- [Instructions for the task]: Each line of the listing below, from the very first to the one that contains "Open the browser", is to be retyped exactly as it stands.

- [Information supplied]:
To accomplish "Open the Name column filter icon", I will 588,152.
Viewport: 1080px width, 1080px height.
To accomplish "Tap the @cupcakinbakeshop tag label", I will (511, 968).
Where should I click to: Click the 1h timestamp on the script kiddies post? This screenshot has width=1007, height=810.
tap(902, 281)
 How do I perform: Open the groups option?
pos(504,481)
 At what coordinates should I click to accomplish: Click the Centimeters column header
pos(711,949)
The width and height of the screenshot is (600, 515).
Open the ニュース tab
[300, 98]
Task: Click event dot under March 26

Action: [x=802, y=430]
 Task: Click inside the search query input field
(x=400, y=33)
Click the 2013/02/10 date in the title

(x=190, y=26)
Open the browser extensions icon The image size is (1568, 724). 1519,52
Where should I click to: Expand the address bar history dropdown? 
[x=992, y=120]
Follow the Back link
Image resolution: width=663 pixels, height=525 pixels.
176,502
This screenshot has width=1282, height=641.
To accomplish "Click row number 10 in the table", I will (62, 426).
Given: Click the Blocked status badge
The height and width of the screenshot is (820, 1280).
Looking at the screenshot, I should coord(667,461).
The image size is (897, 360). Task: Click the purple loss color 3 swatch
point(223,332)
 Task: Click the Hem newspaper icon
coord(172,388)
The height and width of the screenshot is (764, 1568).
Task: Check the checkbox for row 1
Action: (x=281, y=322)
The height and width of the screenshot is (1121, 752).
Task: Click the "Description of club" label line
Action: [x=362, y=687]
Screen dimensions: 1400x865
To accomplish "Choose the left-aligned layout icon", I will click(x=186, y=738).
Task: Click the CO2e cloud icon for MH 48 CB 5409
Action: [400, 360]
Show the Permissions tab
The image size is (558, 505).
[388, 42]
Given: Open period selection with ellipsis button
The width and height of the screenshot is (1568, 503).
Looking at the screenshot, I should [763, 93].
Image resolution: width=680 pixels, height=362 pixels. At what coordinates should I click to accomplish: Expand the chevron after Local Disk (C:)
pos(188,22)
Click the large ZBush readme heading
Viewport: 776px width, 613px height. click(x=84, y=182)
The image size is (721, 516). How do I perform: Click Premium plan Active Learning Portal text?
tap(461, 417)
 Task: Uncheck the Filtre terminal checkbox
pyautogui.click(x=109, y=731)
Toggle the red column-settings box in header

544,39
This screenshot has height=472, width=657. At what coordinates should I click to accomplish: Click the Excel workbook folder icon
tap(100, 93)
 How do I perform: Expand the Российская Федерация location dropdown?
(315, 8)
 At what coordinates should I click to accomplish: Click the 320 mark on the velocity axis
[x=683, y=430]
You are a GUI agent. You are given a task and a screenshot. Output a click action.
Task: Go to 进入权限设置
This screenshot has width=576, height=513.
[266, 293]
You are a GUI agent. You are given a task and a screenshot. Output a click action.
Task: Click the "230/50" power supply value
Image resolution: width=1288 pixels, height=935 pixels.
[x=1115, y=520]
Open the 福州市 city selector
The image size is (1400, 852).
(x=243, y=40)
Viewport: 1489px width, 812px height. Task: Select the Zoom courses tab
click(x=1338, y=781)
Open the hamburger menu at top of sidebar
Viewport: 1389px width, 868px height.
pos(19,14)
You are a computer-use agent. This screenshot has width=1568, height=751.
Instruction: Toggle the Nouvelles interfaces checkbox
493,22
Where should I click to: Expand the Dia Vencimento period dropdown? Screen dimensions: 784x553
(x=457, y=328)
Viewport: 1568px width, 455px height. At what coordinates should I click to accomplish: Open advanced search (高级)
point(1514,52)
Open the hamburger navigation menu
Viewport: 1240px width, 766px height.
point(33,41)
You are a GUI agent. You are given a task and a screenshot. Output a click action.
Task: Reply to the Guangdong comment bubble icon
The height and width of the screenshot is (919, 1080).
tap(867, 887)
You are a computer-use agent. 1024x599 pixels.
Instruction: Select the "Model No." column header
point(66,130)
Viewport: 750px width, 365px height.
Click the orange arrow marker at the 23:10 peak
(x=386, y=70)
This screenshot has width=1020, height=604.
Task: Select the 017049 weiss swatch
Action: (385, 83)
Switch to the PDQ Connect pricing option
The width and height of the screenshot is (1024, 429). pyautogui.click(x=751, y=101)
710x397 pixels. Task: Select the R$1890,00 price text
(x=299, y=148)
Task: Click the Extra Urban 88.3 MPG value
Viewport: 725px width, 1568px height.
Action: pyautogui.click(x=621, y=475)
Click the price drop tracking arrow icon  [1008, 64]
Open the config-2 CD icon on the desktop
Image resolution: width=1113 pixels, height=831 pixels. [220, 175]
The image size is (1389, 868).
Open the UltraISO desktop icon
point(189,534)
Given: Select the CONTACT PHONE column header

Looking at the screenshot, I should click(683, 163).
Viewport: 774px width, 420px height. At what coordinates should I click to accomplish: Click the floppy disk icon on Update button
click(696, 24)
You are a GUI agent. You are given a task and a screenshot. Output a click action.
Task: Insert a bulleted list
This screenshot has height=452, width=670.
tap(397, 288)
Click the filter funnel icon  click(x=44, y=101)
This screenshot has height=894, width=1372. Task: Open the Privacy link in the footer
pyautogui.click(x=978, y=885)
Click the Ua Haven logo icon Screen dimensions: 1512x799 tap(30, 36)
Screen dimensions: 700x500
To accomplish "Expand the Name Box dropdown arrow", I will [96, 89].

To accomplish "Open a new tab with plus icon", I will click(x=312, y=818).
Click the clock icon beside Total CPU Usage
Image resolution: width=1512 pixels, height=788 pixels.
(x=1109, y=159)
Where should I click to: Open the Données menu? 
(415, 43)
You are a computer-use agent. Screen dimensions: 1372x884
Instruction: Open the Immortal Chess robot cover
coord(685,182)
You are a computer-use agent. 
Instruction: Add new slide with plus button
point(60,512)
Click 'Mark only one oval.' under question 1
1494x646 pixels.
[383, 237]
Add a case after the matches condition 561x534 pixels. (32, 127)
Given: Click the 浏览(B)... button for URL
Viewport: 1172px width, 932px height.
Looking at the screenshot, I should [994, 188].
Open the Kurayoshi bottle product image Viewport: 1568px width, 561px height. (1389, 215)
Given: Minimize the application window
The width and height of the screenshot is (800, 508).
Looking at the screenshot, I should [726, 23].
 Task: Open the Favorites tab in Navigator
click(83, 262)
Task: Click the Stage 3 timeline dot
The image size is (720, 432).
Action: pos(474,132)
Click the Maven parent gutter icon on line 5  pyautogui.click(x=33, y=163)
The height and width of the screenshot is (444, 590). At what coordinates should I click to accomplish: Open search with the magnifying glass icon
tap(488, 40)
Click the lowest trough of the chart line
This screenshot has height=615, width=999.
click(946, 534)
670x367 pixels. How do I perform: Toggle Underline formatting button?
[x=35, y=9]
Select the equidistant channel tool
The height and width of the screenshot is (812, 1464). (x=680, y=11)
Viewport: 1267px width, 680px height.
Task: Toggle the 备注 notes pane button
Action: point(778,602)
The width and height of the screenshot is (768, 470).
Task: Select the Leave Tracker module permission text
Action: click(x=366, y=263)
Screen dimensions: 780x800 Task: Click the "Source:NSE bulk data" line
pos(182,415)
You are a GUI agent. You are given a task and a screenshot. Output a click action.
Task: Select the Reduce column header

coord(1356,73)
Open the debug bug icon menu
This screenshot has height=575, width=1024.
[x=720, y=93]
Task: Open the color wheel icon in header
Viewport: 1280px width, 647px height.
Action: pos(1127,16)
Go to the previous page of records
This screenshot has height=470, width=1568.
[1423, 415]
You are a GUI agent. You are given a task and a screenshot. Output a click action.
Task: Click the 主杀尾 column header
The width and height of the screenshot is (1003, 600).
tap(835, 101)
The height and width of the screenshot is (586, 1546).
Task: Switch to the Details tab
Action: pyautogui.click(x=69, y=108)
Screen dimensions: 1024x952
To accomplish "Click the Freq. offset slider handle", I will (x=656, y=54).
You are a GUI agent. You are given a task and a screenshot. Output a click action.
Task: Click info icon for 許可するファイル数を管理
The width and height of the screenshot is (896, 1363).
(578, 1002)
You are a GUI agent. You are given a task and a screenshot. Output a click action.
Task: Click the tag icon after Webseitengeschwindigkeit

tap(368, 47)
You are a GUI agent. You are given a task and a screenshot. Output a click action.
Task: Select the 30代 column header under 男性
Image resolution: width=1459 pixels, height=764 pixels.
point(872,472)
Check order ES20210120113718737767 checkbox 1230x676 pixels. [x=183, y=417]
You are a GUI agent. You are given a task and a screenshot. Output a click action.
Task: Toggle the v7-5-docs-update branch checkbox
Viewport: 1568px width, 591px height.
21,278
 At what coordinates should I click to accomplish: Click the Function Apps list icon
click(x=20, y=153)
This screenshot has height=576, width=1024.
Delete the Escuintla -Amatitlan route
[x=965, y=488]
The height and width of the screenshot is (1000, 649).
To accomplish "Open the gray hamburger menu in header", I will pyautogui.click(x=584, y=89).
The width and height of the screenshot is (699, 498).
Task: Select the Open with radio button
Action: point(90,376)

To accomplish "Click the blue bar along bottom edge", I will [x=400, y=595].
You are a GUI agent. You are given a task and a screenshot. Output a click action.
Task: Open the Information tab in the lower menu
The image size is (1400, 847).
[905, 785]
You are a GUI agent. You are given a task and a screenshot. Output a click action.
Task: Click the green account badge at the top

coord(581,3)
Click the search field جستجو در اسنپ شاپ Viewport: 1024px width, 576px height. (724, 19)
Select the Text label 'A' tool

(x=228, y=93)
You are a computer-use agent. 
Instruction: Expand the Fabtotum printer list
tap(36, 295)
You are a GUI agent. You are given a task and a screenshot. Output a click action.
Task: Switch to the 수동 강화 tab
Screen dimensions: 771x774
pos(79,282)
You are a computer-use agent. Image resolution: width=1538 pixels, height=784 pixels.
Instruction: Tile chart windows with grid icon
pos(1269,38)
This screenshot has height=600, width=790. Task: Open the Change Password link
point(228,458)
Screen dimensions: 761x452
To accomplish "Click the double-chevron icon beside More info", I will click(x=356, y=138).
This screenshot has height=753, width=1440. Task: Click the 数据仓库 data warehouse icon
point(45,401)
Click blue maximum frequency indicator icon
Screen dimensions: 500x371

- [Result of the task]:
To accomplish "Open the Name column filter icon", I will 588,152.
Viewport: 1080px width, 1080px height.
To accomplish "Tap the @cupcakinbakeshop tag label", I will (511, 968).
Where should I click to: Click the 1h timestamp on the script kiddies post? This screenshot has width=1007, height=810.
tap(902, 281)
 How do I perform: Open the groups option?
pos(504,481)
 At what coordinates should I click to accomplish: Click the Centimeters column header
pos(711,949)
The width and height of the screenshot is (600, 515).
Open the ニュース tab
[300, 98]
Task: Click event dot under March 26

Action: [x=802, y=430]
 Task: Click inside the search query input field
(x=400, y=33)
Click the 2013/02/10 date in the title

(x=190, y=26)
Open the browser extensions icon The image size is (1568, 724). 1519,52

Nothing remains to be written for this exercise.